I think that Gelman makes an important point here. I have ranted endlessly on how strictly theoretical work in GG is effectively considered journal inadmissible. It is not strictly speaking impossible to get something like this in (though with the exception of Chomsky pieces I don’t think I’ve ever seen such a paper in our leading journals), but for all practical purposes it is. A publishable paper has to have a certain structure, and theoretical investigations rooted in exploring the basic concepts and the ties between them (rather than the empirical consequences of some set of concepts (and this down to actual language specific numbered examples of data in a specific language)) are submitta non grata. Don’t bother. No chance.

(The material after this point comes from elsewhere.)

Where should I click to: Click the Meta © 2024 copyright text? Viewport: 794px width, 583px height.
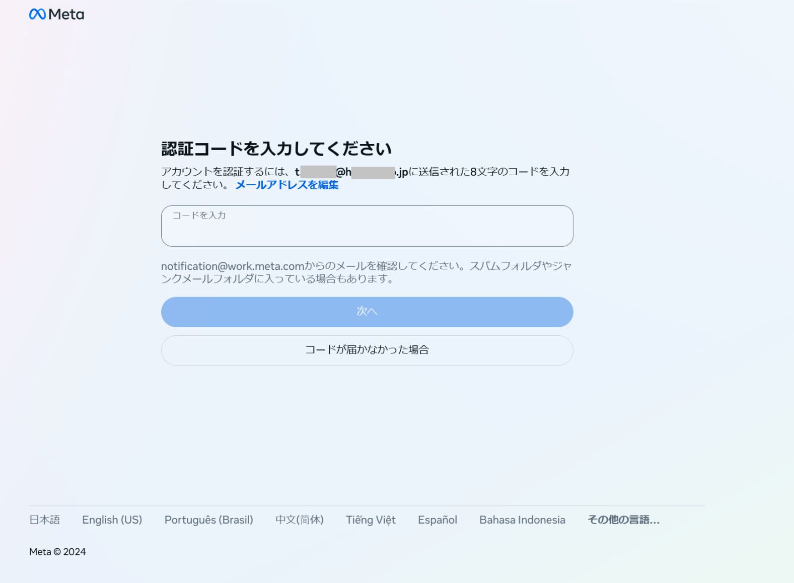(x=57, y=552)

Indeed, I would go quite a bit further. In my experience exploring ideas empirically that fall on the wrong side of what is considered the right view even when couched in the same idiom as the standards are treated with great skepticism. I know more than a few examples of papers exploring, for example, the virtues of the Movement Theory of Control that are harshly treated simply because they are exploring the virtues of this theory. In other words, the unstated assumption is that theories that are considered wrong cannot have interesting properties therefore they should not be investigated and cannot have interesting empirical or conceptual consequences. I believe that this encapsulates the essence of the anti-theoretical worldview. And, from my experience, it is pervasive in our little corner of the sciences.[2]

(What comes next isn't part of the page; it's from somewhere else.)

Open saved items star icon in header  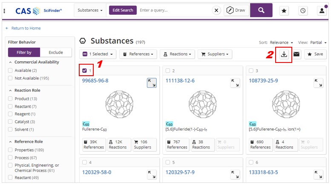[284, 11]
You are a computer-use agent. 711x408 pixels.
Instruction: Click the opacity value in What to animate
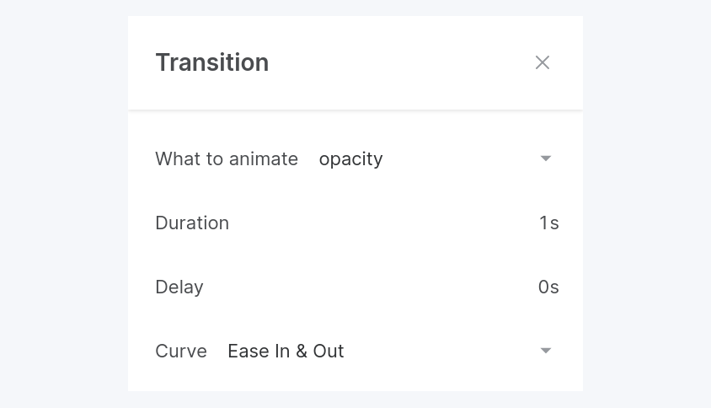pos(350,158)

At any rate, take a look at Gelman’s piece for some (IMO, salutary) push back against the idea that what makes science so reliable and insightful is the peer review process.

The second post (here) is equally interesting. It notes that there are many reasons to collect data, only one of which is to test a theory. The discussion is couched in a distinction between testing and generating theories. It serves as a useful antidote to the idea that looking for generalizations in the data is somehow not being scientific (i.e. chasing significance is evil). It’s not that looking for patterns is bad, rather confusing generating hypotheses (i.e. looking for patterns) is not the same as testing hypotheses. Correct. They are not the same. But as Gelman notes, generating hypotheses (especially non-trivial ones) is not easy and needs nurturing. Need I add that this is what theoretical speculation is also for? But, I already ranted about this above, so no more here.

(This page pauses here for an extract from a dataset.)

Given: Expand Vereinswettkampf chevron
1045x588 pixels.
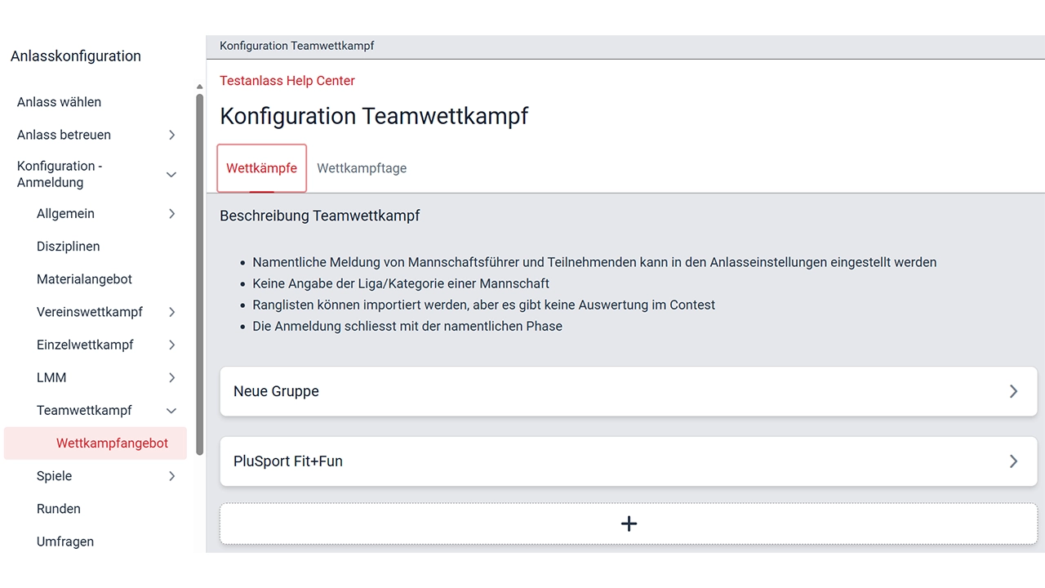Looking at the screenshot, I should pos(171,312).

At any rate, two interesting posts which you might enjoy.



[1] Thx to Bill Idsardi for first pointing me to Gelman’s blog.
[2] Part of my physics envy is rooted in my admiration for the tolerance physicists have for thought-experiments and the investigation of models that though they know them to be empirically inadequate. See here for discussion of just one example of this kind of theoretical investigation. The money sentence for current purposes is the following: “The theories involved are generally not viable models of the real world (my emphasis NH), but they have certain features, such as their particle content or high degree of symmetry, which make them useful for solving problems in quantum field theory and quantum gravity, nonetheless contain interesting features that they hope to incorporate in more adequate accounts down the road.”